KI-getriebene Software übernimmt mit leistungsfähigen Algorithmen vermehrt Routinearbeiten, so dass Menschen mehr Zeit haben für kreative, anspruchsvolle und strategische Aufgaben. Und diese können in der Regel auch außerhalb des stationären Arbeitsplatzes erledigt werden.

Der digitale Wandel krempelt aber nicht nur die kaufmännischen Bereiche um. Ebenfalls der Shop Floor ist betroffen: Die Mensch-Maschine-Kollaboration hält in den Produktionshallen Einzug. Menschen arbeiten mit Robotern - Hand in Hand.

Ferner verändert Automatisierung die Produktionsbereiche: Im Zeitalter der vierten industriellen Revolution – Stichwort Industrie 4.0 – verzahnen sich die Produktions- und Unternehmensprozesse mit IKT und es entstehen intelligente Fabriken, sogenannte Smart Factories.

Digitaler Arbeitsplatz: Ausnahme oder Alltag?

Bei all den technologischen Möglichkeiten stellt sich unweigerlich die Frage: Betrifft die Digitalisierung des Arbeitsplatzes alle oder bleibt sie eine Ausnahme? Die Antwort darauf haben bereits Akademiker in einer Forschungskooperation des Bundesministeriums für Arbeit und Soziales (BMAS) geliefert.

Und sie ist unmissverständlich: Es gibt heute kaum noch Arbeitsplätze, die ohne IKT auskommen. In Zahlen ausgedrückt: 83 Prozent der Befragten nutzen digitale Technologien am Arbeitsplatz, allerdings bestehen Unterschiede nach Bildungsniveau und Berufsgruppe. Bei den Geringqualifizierten nutzt nur die Hälfte beruflich IKT, bei den Hochqualifizierten sind es fast alle. Beschäftigte in Vertrieb und Verwaltung nutzen IKT häufiger als Beschäftigte in Produktion und Service. Führungskräfte können auf mehr IKT zurückgreifen als Angestellte ohne Führungsverantwortung.

In Anbetracht dieser Zahlen ist es verständlich, dass Ängste aufkommen. Vor allem wird befürchtet, dass Digitalisierung zu massiven Jobverlusten führen wird, weil ganze Berufsbilder überflüssig werden. So könnte die Arbeit eines Zahntechnikers von einem 3D-Drucker übernommen werden. Und ist es nicht schon heute voraussehbar, dass Steuerberater und Juristen durch Algorithmen ersetzt werden? Um die Ängste hier etwas abzubauen, verweisen wir auf unsere Positionen Entwicklung der Digitalisierung und Berufe 4.0. Nachfolgend fokussieren wir uns auf die Chancen und Risiken des digitalen Arbeitsplatzes.

Arbeitsplatz 4.0: Sind Digitalisierung und Automatisierung des Menschen Feind?

Häufig kommen mit Blick auf die Mensch-Maschine-Kollaboration Zweifel auf: Gibt der Mensch noch die Richtung vor, oder wird er zum Handlanger des Roboters? Überwachen die Menschen weiterhin die Maschinen oder wird sich das in Kürze umkehren? Schließlich machen digitale Technologien vieles möglich:

Neue, bessere Sicherungssysteme machen Einhausungen von Robotern zunehmend überflüssig. So kann etwa beim Schweißen von Großkonstruktionen das lange und aufwändige Vorrichten entfallen. Der Roboter bringt selbst die schwersten Teile dynamisch passend zum Schweißen in Position. Dadurch können Mensch und Roboter besser zusammenarbeiten.

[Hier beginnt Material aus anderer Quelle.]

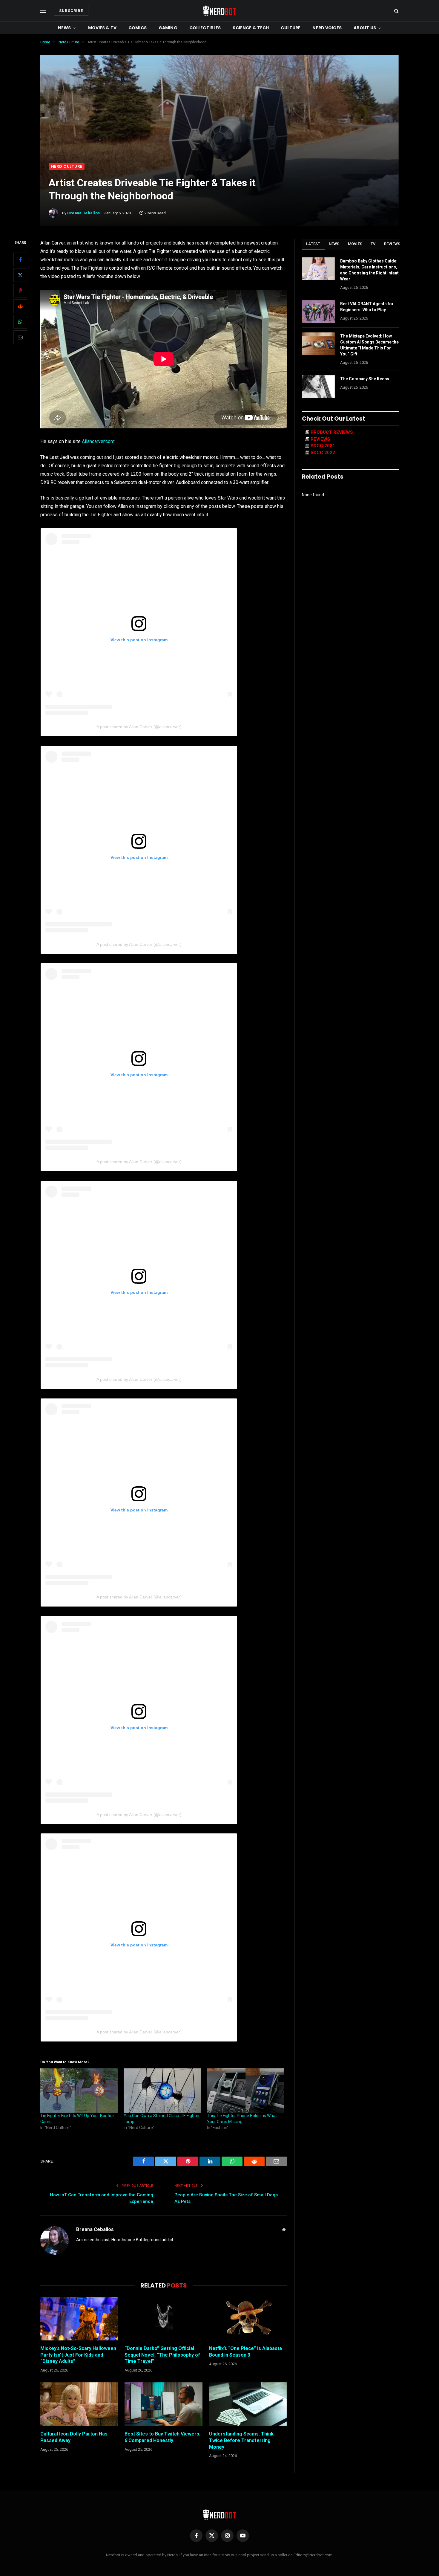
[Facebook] (20, 260)
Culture (290, 28)
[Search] (396, 11)
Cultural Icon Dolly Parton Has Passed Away (74, 2437)
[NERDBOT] (219, 11)
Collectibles (205, 28)
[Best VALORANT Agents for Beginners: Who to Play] (318, 311)
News (64, 28)
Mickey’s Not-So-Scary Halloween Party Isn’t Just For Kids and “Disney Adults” (78, 2355)
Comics (137, 28)
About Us (365, 28)
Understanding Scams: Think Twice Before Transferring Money (241, 2440)
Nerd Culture (66, 166)
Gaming (168, 28)
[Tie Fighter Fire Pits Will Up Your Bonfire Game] (79, 2090)
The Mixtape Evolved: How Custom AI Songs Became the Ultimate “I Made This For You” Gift (369, 345)
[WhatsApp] (20, 322)
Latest (313, 244)
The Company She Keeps (364, 378)
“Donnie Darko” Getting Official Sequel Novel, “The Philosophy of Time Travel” (162, 2355)
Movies (355, 244)
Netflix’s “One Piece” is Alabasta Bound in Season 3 (245, 2352)
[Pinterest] (20, 291)
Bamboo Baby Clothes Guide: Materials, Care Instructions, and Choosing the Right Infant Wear (369, 270)
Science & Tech (251, 28)
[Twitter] (20, 275)
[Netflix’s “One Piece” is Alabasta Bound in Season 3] (248, 2318)
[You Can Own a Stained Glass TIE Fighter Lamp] (162, 2090)
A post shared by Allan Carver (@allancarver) (139, 726)
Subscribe (71, 10)
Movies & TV (102, 28)
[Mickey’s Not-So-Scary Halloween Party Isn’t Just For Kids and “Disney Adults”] (79, 2318)
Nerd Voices (327, 28)
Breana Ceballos (83, 213)
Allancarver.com (98, 441)
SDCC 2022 (323, 452)
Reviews (392, 244)
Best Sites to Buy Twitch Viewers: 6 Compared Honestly (162, 2437)
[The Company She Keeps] (318, 386)
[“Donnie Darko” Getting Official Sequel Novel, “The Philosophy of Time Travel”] (163, 2318)
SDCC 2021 (323, 445)
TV (373, 244)
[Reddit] (20, 306)
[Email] (20, 337)
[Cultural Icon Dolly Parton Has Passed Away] (79, 2404)
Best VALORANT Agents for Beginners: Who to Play (367, 306)
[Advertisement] (219, 118)
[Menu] (43, 11)
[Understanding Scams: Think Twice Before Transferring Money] (248, 2404)
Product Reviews (332, 432)
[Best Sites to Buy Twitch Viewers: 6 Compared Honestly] (163, 2404)
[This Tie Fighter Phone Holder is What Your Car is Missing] (245, 2090)
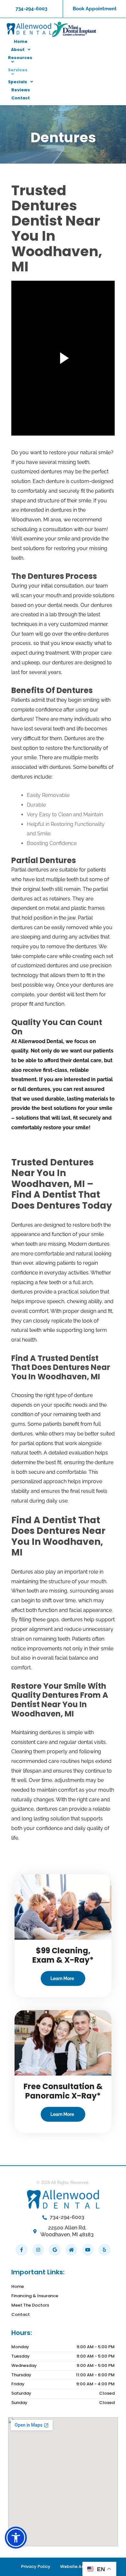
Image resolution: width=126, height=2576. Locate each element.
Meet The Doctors (30, 2305)
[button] (15, 2537)
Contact (20, 2314)
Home (17, 2286)
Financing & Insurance (34, 2296)
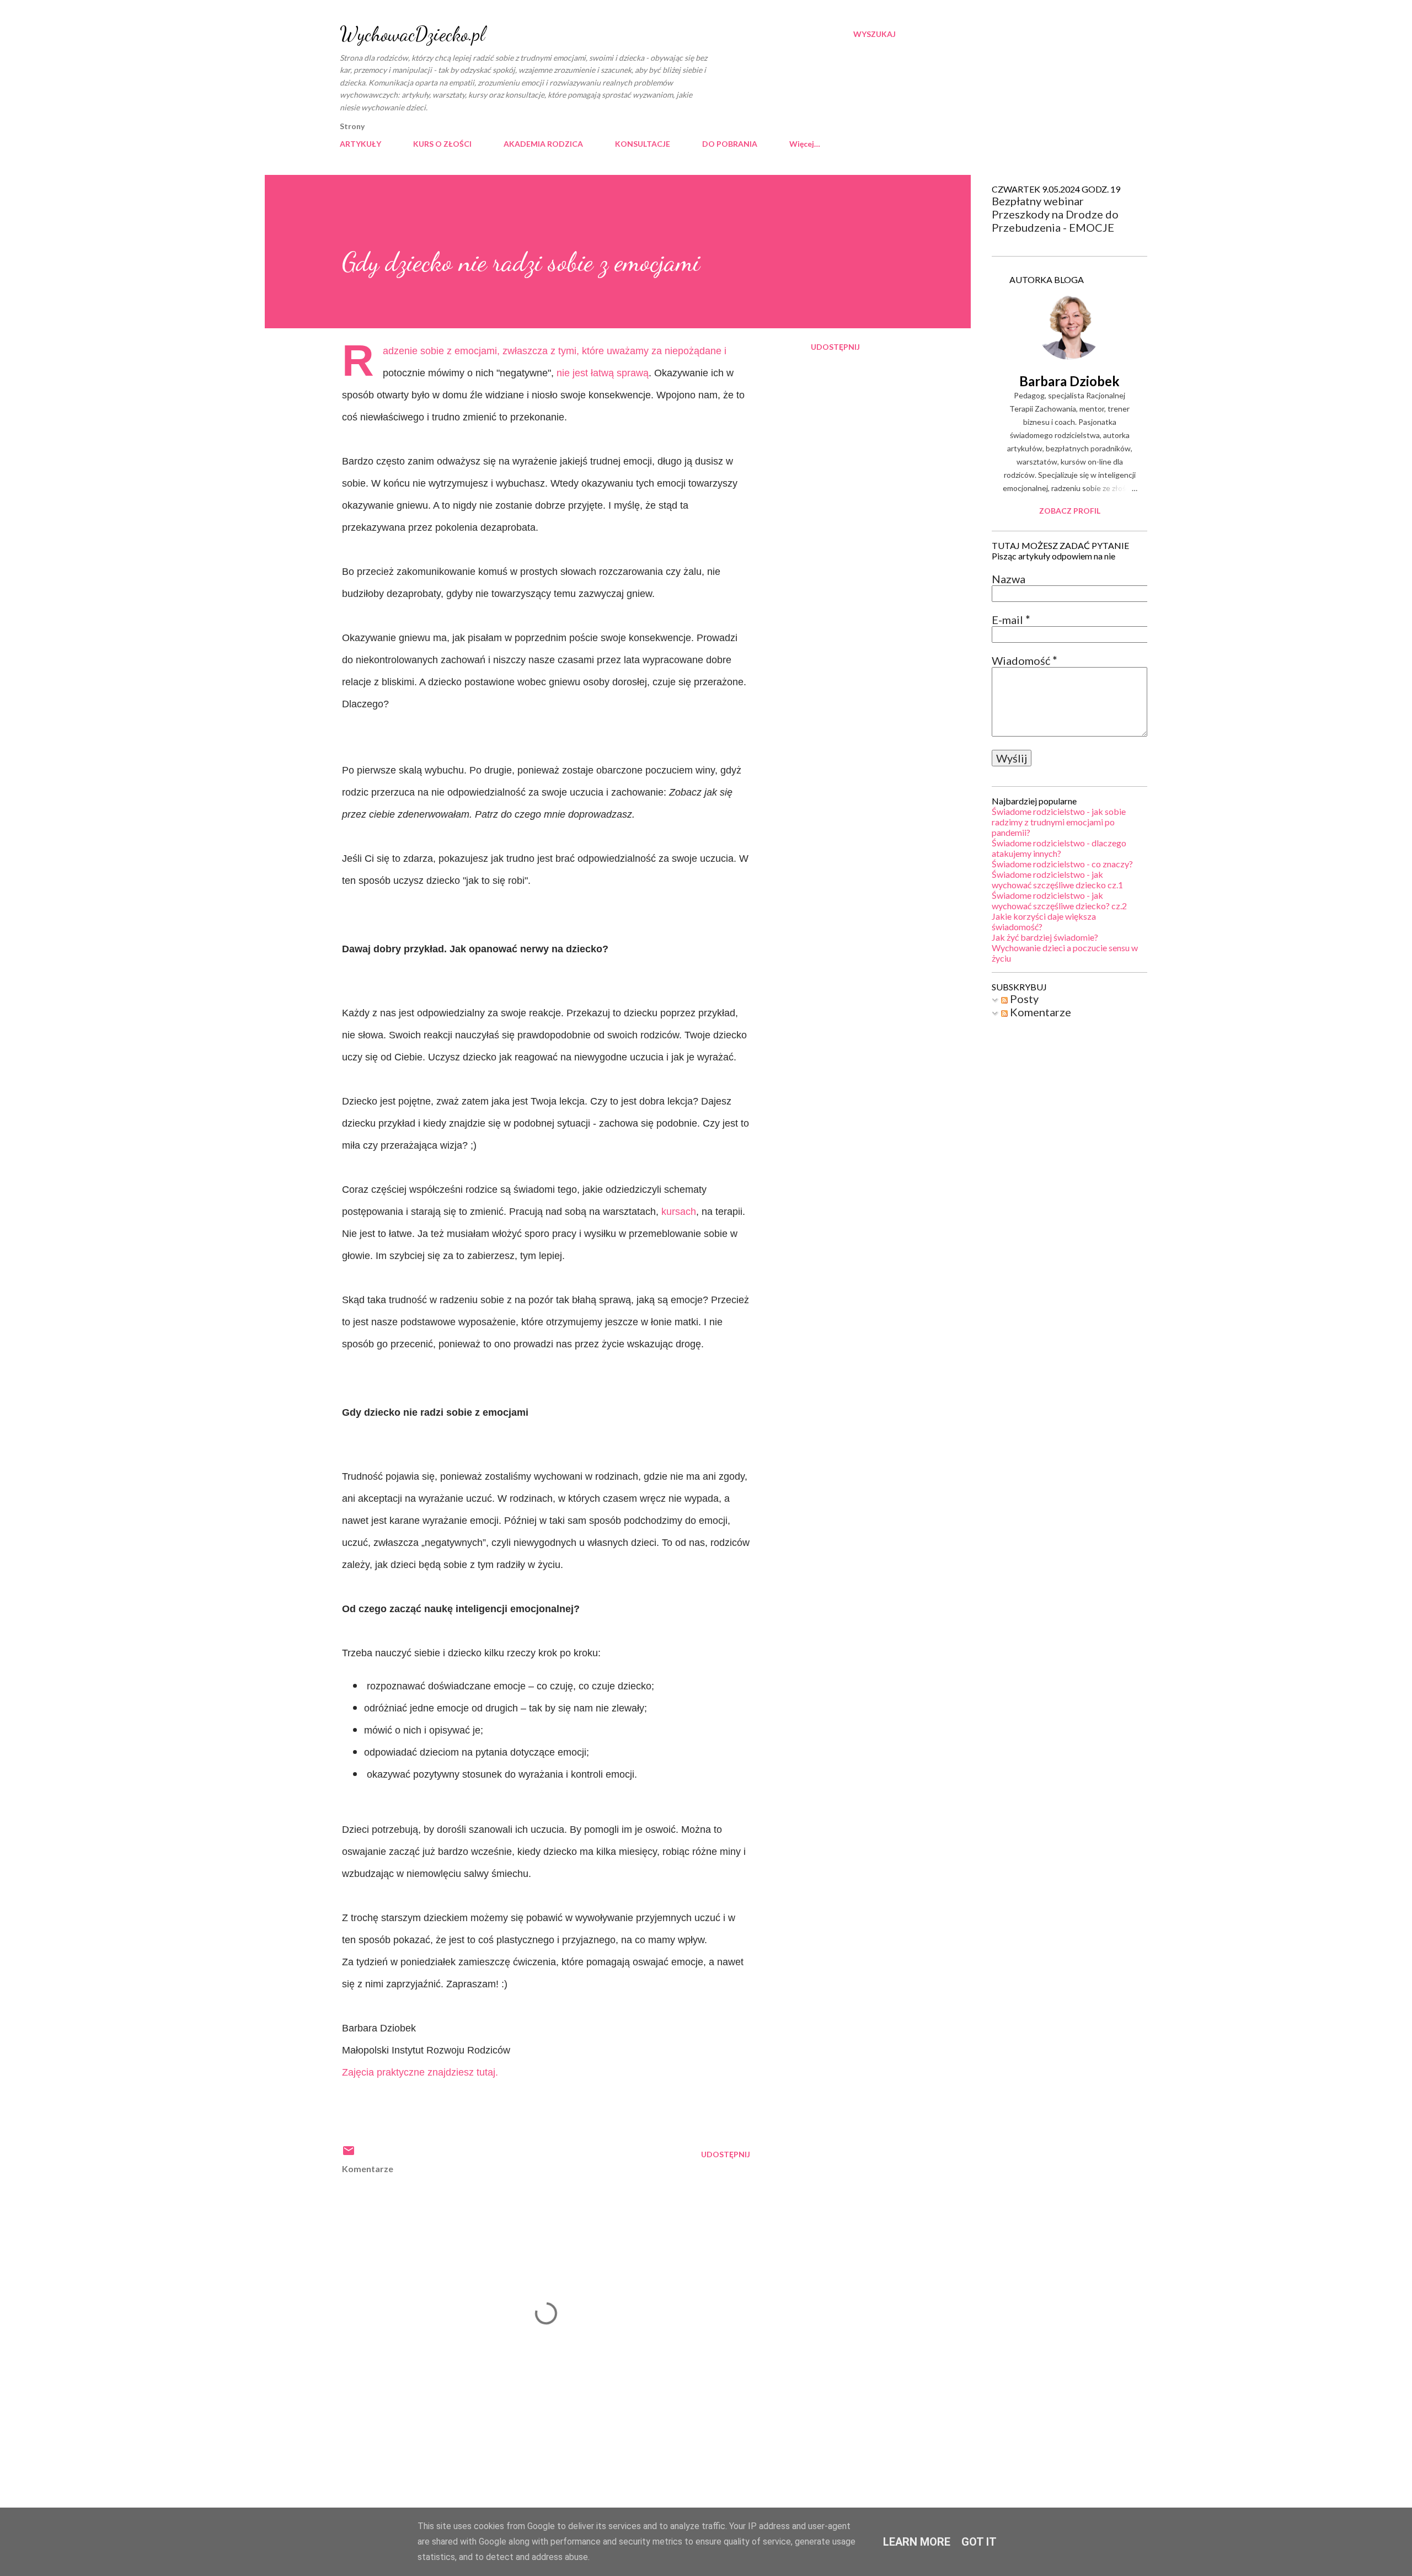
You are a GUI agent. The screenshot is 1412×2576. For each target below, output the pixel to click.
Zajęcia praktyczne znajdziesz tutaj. (420, 2072)
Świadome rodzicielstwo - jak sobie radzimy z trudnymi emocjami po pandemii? (1059, 822)
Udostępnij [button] (835, 346)
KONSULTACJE (642, 143)
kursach (678, 1211)
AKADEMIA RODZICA (543, 143)
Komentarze (1039, 1011)
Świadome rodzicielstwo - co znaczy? (1062, 863)
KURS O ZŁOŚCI (442, 143)
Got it (979, 2541)
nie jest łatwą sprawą (603, 372)
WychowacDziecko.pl (412, 34)
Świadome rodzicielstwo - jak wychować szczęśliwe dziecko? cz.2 (1059, 900)
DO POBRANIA (729, 143)
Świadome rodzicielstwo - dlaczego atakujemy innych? (1059, 848)
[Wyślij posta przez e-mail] (348, 2154)
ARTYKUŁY (360, 143)
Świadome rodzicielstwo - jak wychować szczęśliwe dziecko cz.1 (1057, 879)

Sensortechnik unterstützt die Arbeit zwischen Mensch und Maschine. Bereits heute werden Produkte zeitgleich von beiden „Mitarbeitern“ montiert. Der Roboter erkennt anhand von Sensoren die Bewegungen seines menschlichen Kollegen und verhindert so Zusammenstöße.

Sensortechnik und Big Data wiederum ermöglichen es, den Produktionsprozess in Echtzeit zu überwachen und zu optimieren. Dabei helfen selbstlernende Systeme. Über Sensoren können beispielsweise Kommissionier- und Servicewege optimiert und beschleunigt werden, so dass sich Lieferzeiten und Servicequalität entsprechend erhöhen.

Mittels Augmented Reality können Prozesse, Abfolgen oder Zusatzinformationen eingeblendet werden, indem zum Beispiel ein Mechaniker die nächsten Schritte für die Reparatur virtuell angezeigt bekommt.

Dank 3D-Software können Baupläne heute im Nu erstellt, Produkte digital modelliert und am 3D-Drucker ausgegeben werden.

Die Veränderungen im Arbeitsleben sind groß. Die Chancen, die ein Arbeitsplatz 4.0. bietet, ebenso. Digitale Technologien werden hauptsächlich Arbeiten abnehmen können, die widerkehrend, standardisiert und routiniert ablaufen. Gerade diese Art von Arbeiten empfinden Menschen oft als eintönig und belastend – sei es körperlich oder geistig.

Was die Roboter betrifft: Derzeit zeichnet sich kein Trend ab, der dem Menschen den Dirigentenstab nimmt: Der Einsatz von Robotern in der deutschen Industrie ist zwar gestiegen (zwischen 2012 und 2014 um 9%), jedoch teilen die meisten Beschäftigten einer IW-Studie zufolge nicht die Sorge, dass sie durch technischen Fortschritt ersetzt werden.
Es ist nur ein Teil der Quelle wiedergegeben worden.